Exercise description:
Continue the checklist below for adding a new plugin to the three marketplace formats, picking up right after its last item.

When adding a new plugin alongside `compound-engineering` and `coding-tutor`, the repo ships to three marketplace formats (Claude, Cursor, Codex). All three must stay in parity or `bun run release:validate` will fail on next run. Checklist:

- [ ] `.claude-plugin/marketplace.json` — add the plugin to `plugins[]`
- [ ] `.cursor-plugin/marketplace.json` — add the plugin to `plugins[]`
- [ ] `.agents/plugins/marketplace.json` — add the plugin to `plugins[]` (Codex schema: nested `source: { source: "local", path: "./plugins/<name>" }`, `policy`, `category`)
- [ ] `plugins/<name>/.claude-plugin/plugin.json` — create with `name`, `version`, `description`
- [ ] `plugins/<name>/.cursor-plugin/plugin.json` — create with matching `name`, `version`, `description`
- [ ] `plugins/<name>/.codex-plugin/plugin.json` — create with matching `name`, `version`, `description`, plus Codex-specific fields (`skills: "./skills/"` if skills exist, plus `interface{}` block)

Provided information:
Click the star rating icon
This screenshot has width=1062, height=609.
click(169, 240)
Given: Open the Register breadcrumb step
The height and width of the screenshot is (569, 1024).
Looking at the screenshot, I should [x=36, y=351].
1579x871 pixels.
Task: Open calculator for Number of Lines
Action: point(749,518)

Task response:
- [ ] `.github/release-please-config.json` — add a `plugins/<name>` package entry with `extra-files` for all three plugin.json paths
- [ ] `.github/.release-please-manifest.json` — add the initial version entry for the new package
- [ ] `src/release/metadata.ts` — extend `syncReleaseMetadata` with a cross-check target for the new plugin (follow the `codexPluginTargets` pattern)
- [ ] Run `bun run release:validate` and confirm it reports the new manifests without drift

The validator enforces: plugin-list parity across all three marketplaces, name/version/description parity across each plugin's three plugin.json files, and existence of any `skills:` directory declared in the Codex manifest. Note that only `description` drift is auto-corrected on `write: true` — version drift is detect-only because release-please owns the write.

## Beta Skills

Beta skills use a `-beta` suffix and `disable-model-invocation: true` to prevent accidental auto-triggering. See `docs/solutions/skill-design/beta-skills-framework.md` for naming, validation, and promotion rules.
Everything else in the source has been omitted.